PhD Scholarship in Deep Learning for Turbulence - New Zealand
The Centre for Atmospheric Research at the School of Earth and Environment, University of Canterbury, New Zealand is pleased to announce the availability of 1 PhD student scholarship funded by Royal Society of New Zealand. This PhD project is part of a larger research program that is aiming to better understand and model near-surface atmospheric turbulence.
PhD Project:Deep learning applications to study turbulent structures in the atmospheric boundary-layer
Starting date: Successful candidates to start their PhD projects in 2022 or earlier
Scholarship: NZ $27,000 stipend per annum plus a domestic tuition fees waiver for 36 months (excludes student services fee and insurance)
Conference travel and registration costs are supported for at least one international trip
Journal paper publications from student research outputs are strongly encouraged and financially supported
We are looking for a highly motivated and research driven candidate who has experience in machine learning, preferably with deep learning architectures and applications (examples on page 2). The candidate will be working with a multidisciplinary team to develop scientific concepts in the area of deep learning applications for atmospheric turbulence. Candidates with good atmospheric boundary-layer meteorology and/or data science backgrounds are strongly encouraged to apply.
Research program scope: Our research group is expanding in new areas of physics-informed data science. Specifically, we are interested in advancing our spatiotemporal understanding of atmospheric surface-layer turbulence and how it interacts with roughness boundary layers like urban canopies, vegetation and forests. Large Eddy Simulations (LES) have been the state-of-the-art for the simulation of ABL turbulence, and our group has extensive experience in this area along with field-scale observations of turbulence. More recently, we have developed high speed thermography as a spatiotemporal measurement technique to scan and derive surface turbulence associated with wind-surface interactions. Our objective is to combine our knowledge of the atmospheric boundary layer and the state-of-the-art deep learning models through physics-informed deep learning, and learn/predict/enrich near-surface turbulence information from the observational and LES data.
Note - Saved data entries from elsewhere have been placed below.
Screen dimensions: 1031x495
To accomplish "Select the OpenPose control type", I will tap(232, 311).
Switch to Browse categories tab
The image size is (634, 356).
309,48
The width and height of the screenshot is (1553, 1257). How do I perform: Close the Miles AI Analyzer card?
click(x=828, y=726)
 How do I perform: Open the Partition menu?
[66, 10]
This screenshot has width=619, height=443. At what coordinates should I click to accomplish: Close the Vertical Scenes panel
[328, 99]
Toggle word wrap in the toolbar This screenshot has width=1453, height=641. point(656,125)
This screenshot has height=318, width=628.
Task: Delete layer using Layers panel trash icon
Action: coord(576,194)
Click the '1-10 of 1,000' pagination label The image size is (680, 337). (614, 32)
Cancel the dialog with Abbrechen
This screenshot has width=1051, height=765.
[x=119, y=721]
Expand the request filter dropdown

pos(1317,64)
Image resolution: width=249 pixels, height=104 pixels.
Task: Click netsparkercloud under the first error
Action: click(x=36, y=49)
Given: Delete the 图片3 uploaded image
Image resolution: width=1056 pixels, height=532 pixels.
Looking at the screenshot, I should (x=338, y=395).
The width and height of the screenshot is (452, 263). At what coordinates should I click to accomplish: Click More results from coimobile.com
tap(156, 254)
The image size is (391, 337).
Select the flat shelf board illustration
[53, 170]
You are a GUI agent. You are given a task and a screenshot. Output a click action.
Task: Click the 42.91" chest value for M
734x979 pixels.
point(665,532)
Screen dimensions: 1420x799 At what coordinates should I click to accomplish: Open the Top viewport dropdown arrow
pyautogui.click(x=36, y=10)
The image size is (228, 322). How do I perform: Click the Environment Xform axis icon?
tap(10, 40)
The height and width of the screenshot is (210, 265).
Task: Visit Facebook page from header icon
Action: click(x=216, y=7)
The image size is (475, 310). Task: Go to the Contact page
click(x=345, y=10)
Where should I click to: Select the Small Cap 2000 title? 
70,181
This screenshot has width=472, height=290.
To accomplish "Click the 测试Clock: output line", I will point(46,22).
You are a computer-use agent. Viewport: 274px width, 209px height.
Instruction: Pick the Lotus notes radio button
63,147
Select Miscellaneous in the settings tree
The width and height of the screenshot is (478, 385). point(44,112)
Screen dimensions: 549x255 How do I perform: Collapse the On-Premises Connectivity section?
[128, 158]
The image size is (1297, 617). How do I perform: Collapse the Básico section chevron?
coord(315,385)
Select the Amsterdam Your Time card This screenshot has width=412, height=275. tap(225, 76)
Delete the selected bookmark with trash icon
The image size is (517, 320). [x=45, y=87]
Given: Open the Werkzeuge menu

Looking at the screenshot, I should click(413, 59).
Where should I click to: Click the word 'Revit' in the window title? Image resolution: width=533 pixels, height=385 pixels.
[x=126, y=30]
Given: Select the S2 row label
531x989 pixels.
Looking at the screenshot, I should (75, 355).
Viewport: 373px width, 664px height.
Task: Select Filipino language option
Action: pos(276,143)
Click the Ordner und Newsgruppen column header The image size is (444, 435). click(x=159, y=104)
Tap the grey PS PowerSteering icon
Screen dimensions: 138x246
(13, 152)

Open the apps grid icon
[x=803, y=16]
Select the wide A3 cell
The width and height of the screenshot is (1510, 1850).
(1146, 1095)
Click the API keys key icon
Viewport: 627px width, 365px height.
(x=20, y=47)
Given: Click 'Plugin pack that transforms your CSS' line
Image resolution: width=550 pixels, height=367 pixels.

The PhD candidate will work with a team of atmospheric scientists, data scientists, and experts in machine learning. The University of Canterbury is collaborating with international partners from the Institute of Earth and Environmental Sciences at the University of Freiburg, Germany, and the Department of Environmental Sciences, at the University of Basel, Switzerland. As a result, we have accrued a large data library of atmospheric turbulence observations using high speed time sequential thermography of various landscape surfaces, data from traditional sonic anemometry, and data from large eddy simulation for urban and vegetated canopies.